Forever 21 debuted this feature on their app in May for dresses and tops. Over the next month, they saw a 20 percent increase in average purchase value in those categories, plus an increase in sales conversions. After that, the company picked up the pace to integrate visual search across its website. By the end of August, they’d applied “Discover Your Style” visual search to all women’s clothing.
To create this visual search, Forever 21 partnered with Donde Search, whose B2B platform’s algorithm recreates the way shoppers think about products to improve recommendations. The platform uses artificial intelligence, computer vision, and natural language processing to do so.
eBay
In October 2017, eBay launched a mobile feature to let users search its site for products using images from the internet, social media, their camera roll, and directly from their camera. More recently, the company implemented an internal visual search. Now, if a user is interested in a certain item on eBay, they can drag and drop that listing’s image into the eBay search bar to find similar products.

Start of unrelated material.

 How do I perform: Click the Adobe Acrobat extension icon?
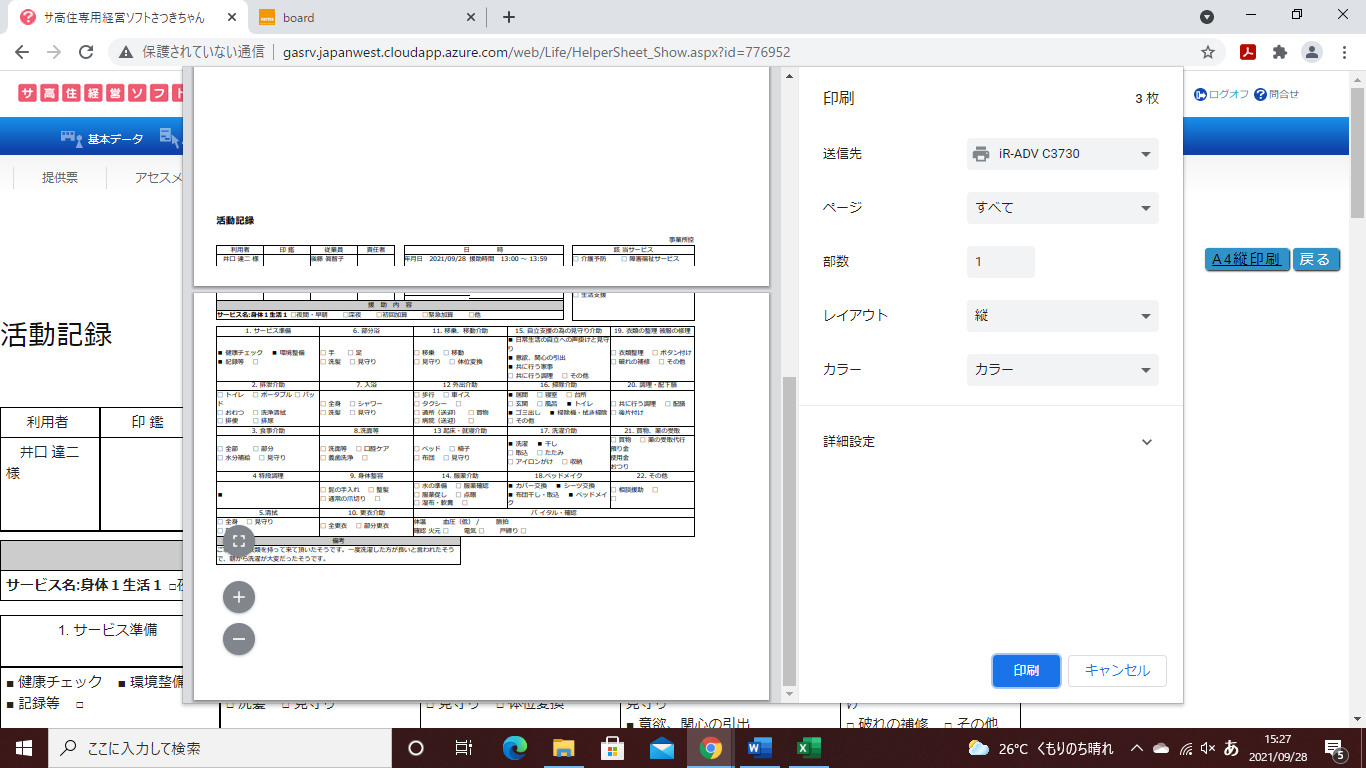[x=1248, y=52]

eBay uses convolutional neural networks to process images uploaded to its site. The network converts them to vector representations that are more easily compared to one another for similarity.
What’s more, in August eBay Motors launched a feature to let shoppers find car parts via a diagram of their vehicle. If a shopper doesn’t know the name of the part they need to fix their car, they can open an interactive schematic diagram of the vehicle and tap the image of the part. Then they’ll be redirected to eBay’s stock page of the original equipment and aftermarket parts.
Auto parts are a prime example of how visual search can save the day when a person doesn’t possess the necessary vocabulary to enter a keyword search for what they need.
Wayfair
Visual search seemed like an obvious fit for Wayfair customers to find furniture they want.
On the company’s technology blog, Cung Tran wrote in mid-2017, “While we offer great text and faceted search, those features can only go so far. It can be difficult to precisely describe an item in mind, especially in a way search engines can understand. But there’s one type of search query that’s very explicit, specific, and interesting — an image that you upload from your phone.”
He was announcing Wayfair’s first iteration of visual search. It consisted of a tool on the company’s app that let a user snap a photo, crop out an object, and search for similar products.
A year later, Wayfair’s tech team has made significant improvements to the tool’s usability. Now Wayfair’s Object Detection locates and classifies objects within an image, identifying their positions with small white dots. Users can tap between those dots to look at products similar to the various objects in an image. In the future, the tech team plans to implement real-time object detection.

Wayfair visual search in 2018.
Conclusion
Visual search has different applications depending on end users’ needs. These are just a few powerful companies testing out their own capabilities, some of which are still in their beta version. Though many of the uses are somewhat niche and hidden within the company sites now, visual search will become an increasingly central part of people’s daily web searches.